EXERCISE TEXT:

================================

Her name quickly spread throughout the slave quarters and abolitionist societies. All this angered the Southern slaveholders, who offered $40,000 for her capture. But Harriet always evaded slave catchers and would not quit, even when her illiteracy nearly got her caught when she fell asleep under her own wanted poster. As for her family, Harriet successfully rescued her sister in 1850, her brother in 1851, her other three brothers in 1854, and her parents in 1857. For her parents, she purchased a home in Auburn, New York, from Senator William H. Seward of New York, an advocate of hers.
In the 12 years from her escape in 1849 to the beginning of the Civil War in 1861, Harriet Tubman and the Underground Railroad became the most dominant force of abolitionism. Around 1858, Harriet teamed up with John Brown as he plotted a raid on Harper’s Ferry, Virginia. His plan was to raid the armory there, distribute weapons among slaves and instigate a rebellion. She helped him with fund-raising, and most likely would have participated in the raid had she not been ill. During the Civil War (1861-1865), Harriet Tubman served with the Union Army as a cook, laundress, nurse, scout, and spy behind Confederate lines.
In 1862, she moved to Beaufort, South Carolina , and with several missionary teachers, helped hundreds of Sea Islander slaves transition from bondage to freedom. She also undertook scouting and spying missions, identifying potential targets for the Army, such as cotton stores and ammunition storage areas. In 1865, Harriet began caring for wounded black soldiers as the matron of the Colored Hospital at Fortress Monroe, Virginia. She continued helping others after the war. She raised money for freedmen’s schools, helped destitute children and continued caring for her parents.

================================

DATA PROVIDED:
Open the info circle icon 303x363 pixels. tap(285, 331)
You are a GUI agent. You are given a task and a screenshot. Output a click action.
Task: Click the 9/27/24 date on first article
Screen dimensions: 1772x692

================================

LIST OF TASKS:
1) Answer these questions from the passage on Harriet Tubman:
(a) What sum did Southern slaveholders offer for her capture?
(b) What place did John Brown plan to raid around 1858?
(c) What position did she take up in 1865?
2) Extend the passage on Harriet Tubman, starting after its final sentence.
The listing above is separate material and has no connection to the passage on Harriet Tubman.

ANSWERS PROVIDED:
1)
(a) $40,000.
(b) The armory at Harper's Ferry, Virginia.
(c) Matron of the Colored Hospital at Fortress Monroe, Virginia.

2)
In 1868, she transformed her family’s home into the Home for Aged and Indigent Colored People. She also lobbied for educational opportunities for freedmen. She believed she had been called by God to help her people. Also in 1868, Harriet began working on her autobiography with Sarah Hopkins Bradford, a white schoolteacher in Auburn, New York. It was published in 1868, then later under a revised title in 1886. Still not finished, Harriet took up the suffragist cause. In 1896, she was a delegate to the National Association of Colored Women’s first annual convention.
She believed the right to vote was essential to preserving their freedom. Around the turn of the century, she bought 25 acres of land near her home with money raised through benefactors and speaking engagements, and made arrangements for the African Methodist Episcopal Zion Church to take over the Home. She had worked closely with this church since the 1850s. In 1911, Harriet herself was welcomed into the Home. Upon hearing of her destitute condition, many women with whom she had worked in the NACW voted to provide her a lifelong monthly pension of $25.
Living past ninety, Harriet Tubman died in Auburn on March 10, 1913. She was given a full military funeral and was buried in Fort Hill Cemetery. The women of the NACW also paid the funeral costs and purchased a marble headstone. One year later, the city of Auburn commemorated her life with a memorial tablet at the front of the Cayuga County Courthouse. In 1944, Eleanor Roosevelt christened the Liberty Ship Harriet Tubman, and in 1995 the U. S. Postal Service honored her life with a postage stamp. Harriet Tubman died on March 10, 1913 in Auburn, New York.